Commit Graph

70 Commits

Author SHA1 Message Date
Gleb Smirnoff
a6b55ee6be net: replace IFF_KNOWSEPOCH with IFF_NEEDSEPOCH
Expect that drivers call into the network stack with the net epoch
entered. This has already been the fact since early 2020. The net
interrupts, that are marked with INTR_TYPE_NET, were entering epoch
since 511d1afb6b. For the taskqueues there is NET_TASK_INIT() and
all drivers that were known back in 2020 we marked with it in
6c3e93cb5a. However in e87c494015 we took conservative approach
and preferred to opt-in rather than opt-out for the epoch.

This change not only reverts e87c494015 but adds a safety belt to
avoid panicing with INVARIANTS if there is a missed driver. With
INVARIANTS we will run in_epoch() check, print a warning and enter
the net epoch.  A driver that prints can be quickly fixed with the
IFF_NEEDSEPOCH flag, but better be augmented to properly enter the
epoch itself.

## WHAT IS BEING ASKED
Output the commit message word for word between "Author SHA1 Message" and "for the epoch.", inclusive. The rows that come next are separate material and have no connection to the commit message.

## ENTRIES SHOWN
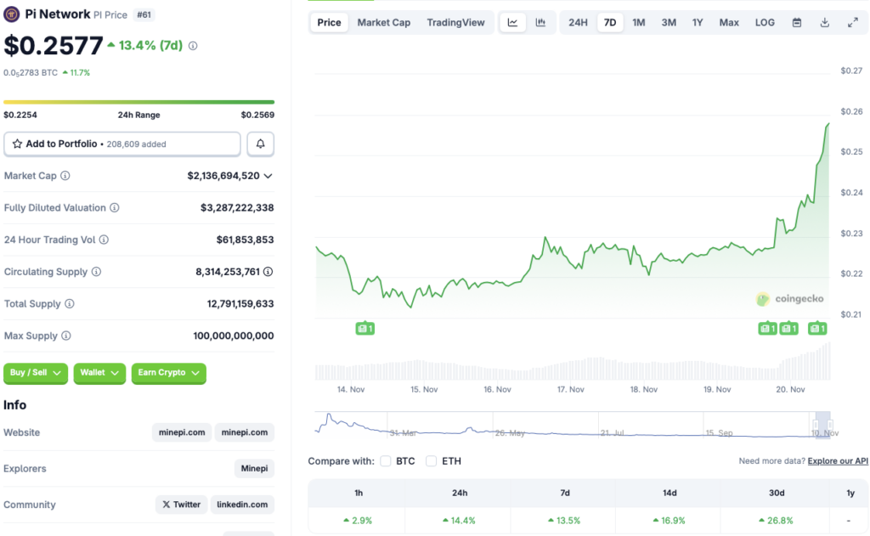The width and height of the screenshot is (870, 536).
Task: Enable the ETH comparison checkbox
Action: (x=431, y=460)
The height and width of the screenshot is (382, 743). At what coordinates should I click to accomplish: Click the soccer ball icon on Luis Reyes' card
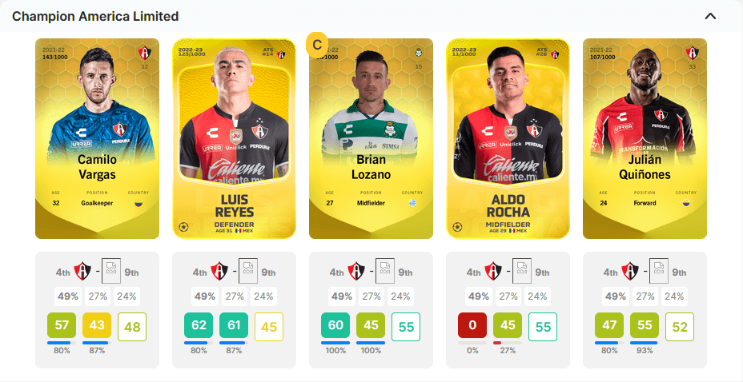coord(184,227)
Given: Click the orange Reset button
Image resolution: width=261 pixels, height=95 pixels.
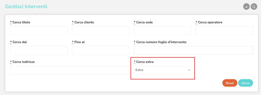Looking at the screenshot, I should pos(230,83).
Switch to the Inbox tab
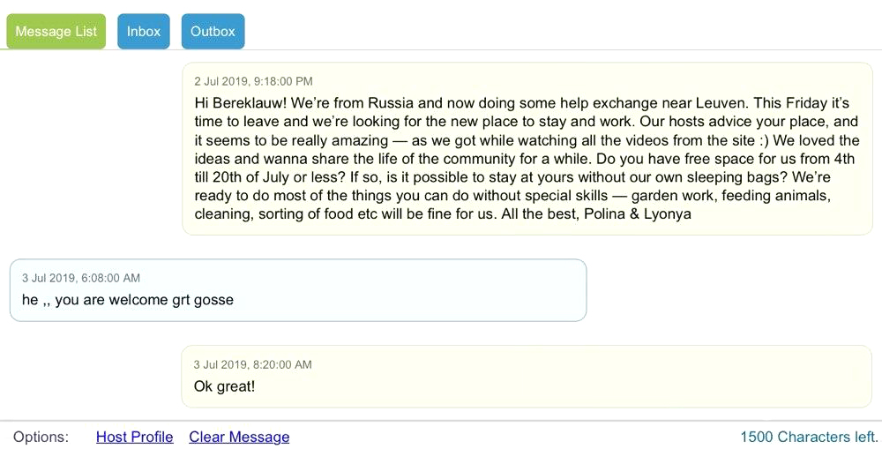 coord(144,32)
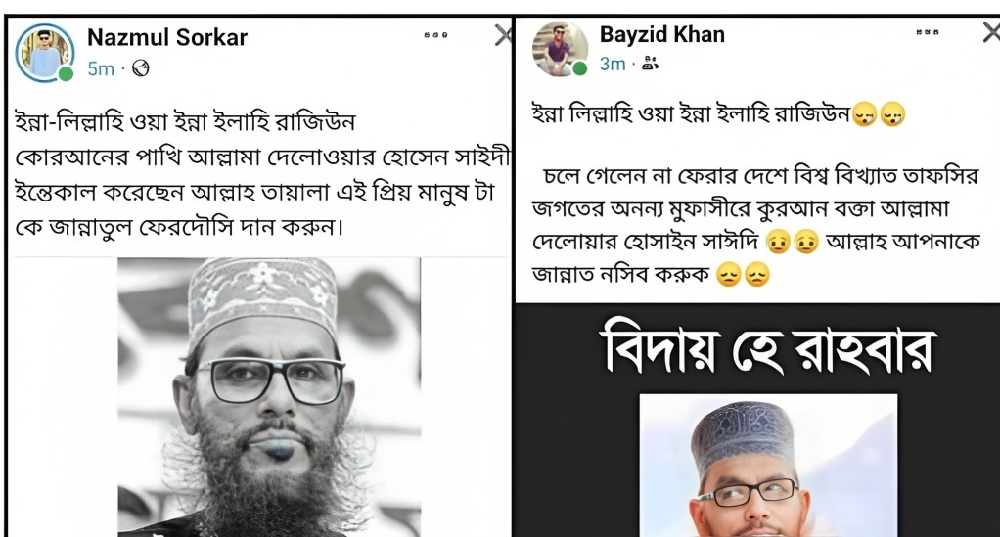The height and width of the screenshot is (537, 1000).
Task: Click Bayzid Khan's Bengali post text
Action: [755, 194]
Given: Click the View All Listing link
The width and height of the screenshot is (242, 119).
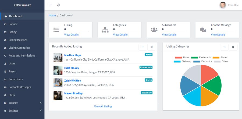Looking at the screenshot, I should [103, 106].
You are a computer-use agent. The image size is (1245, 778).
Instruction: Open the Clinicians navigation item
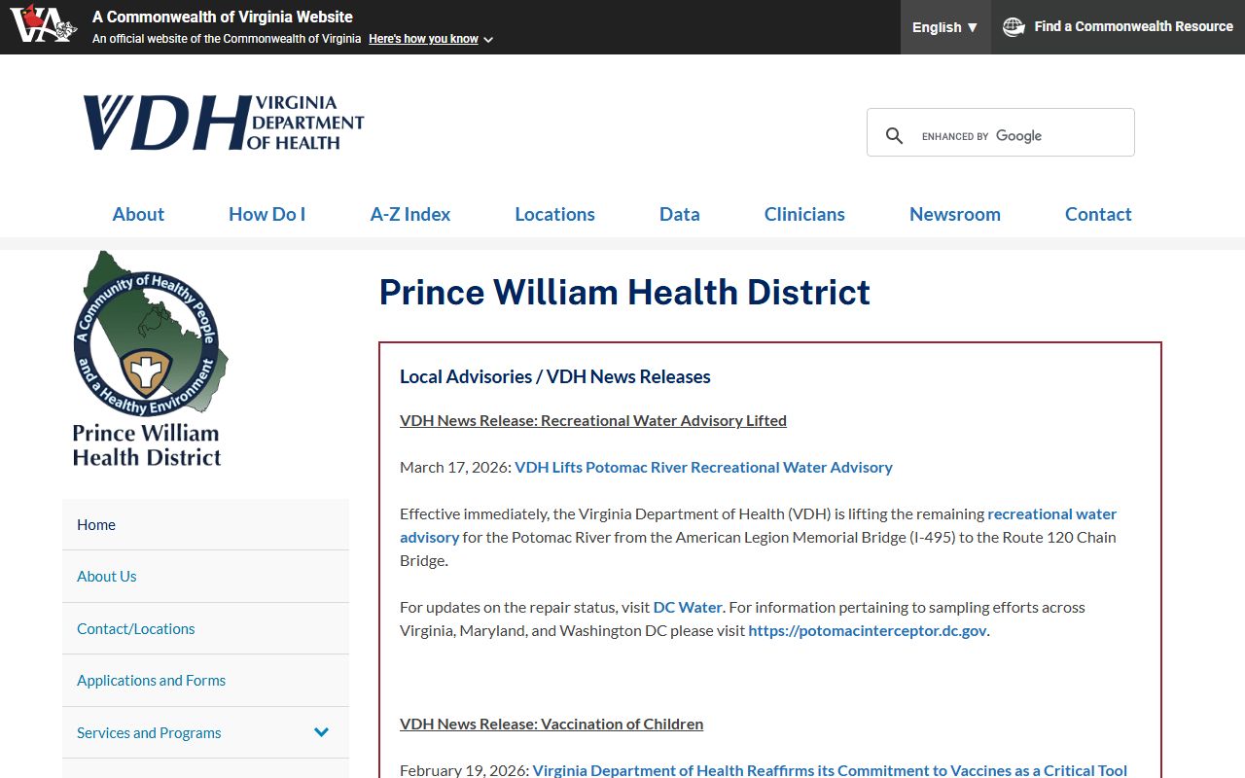coord(804,214)
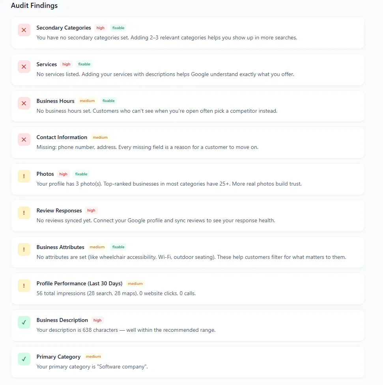Click the high priority badge on Review Responses
Image resolution: width=383 pixels, height=385 pixels.
coord(91,210)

## TASK RESULT
Author SHA1 Message Date
Gleb Smirnoff
a6b55ee6be net: replace IFF_KNOWSEPOCH with IFF_NEEDSEPOCH
Expect that drivers call into the network stack with the net epoch
entered. This has already been the fact since early 2020. The net
interrupts, that are marked with INTR_TYPE_NET, were entering epoch
since 511d1afb6b. For the taskqueues there is NET_TASK_INIT() and
all drivers that were known back in 2020 we marked with it in
6c3e93cb5a. However in e87c494015 we took conservative approach
and preferred to opt-in rather than opt-out for the epoch.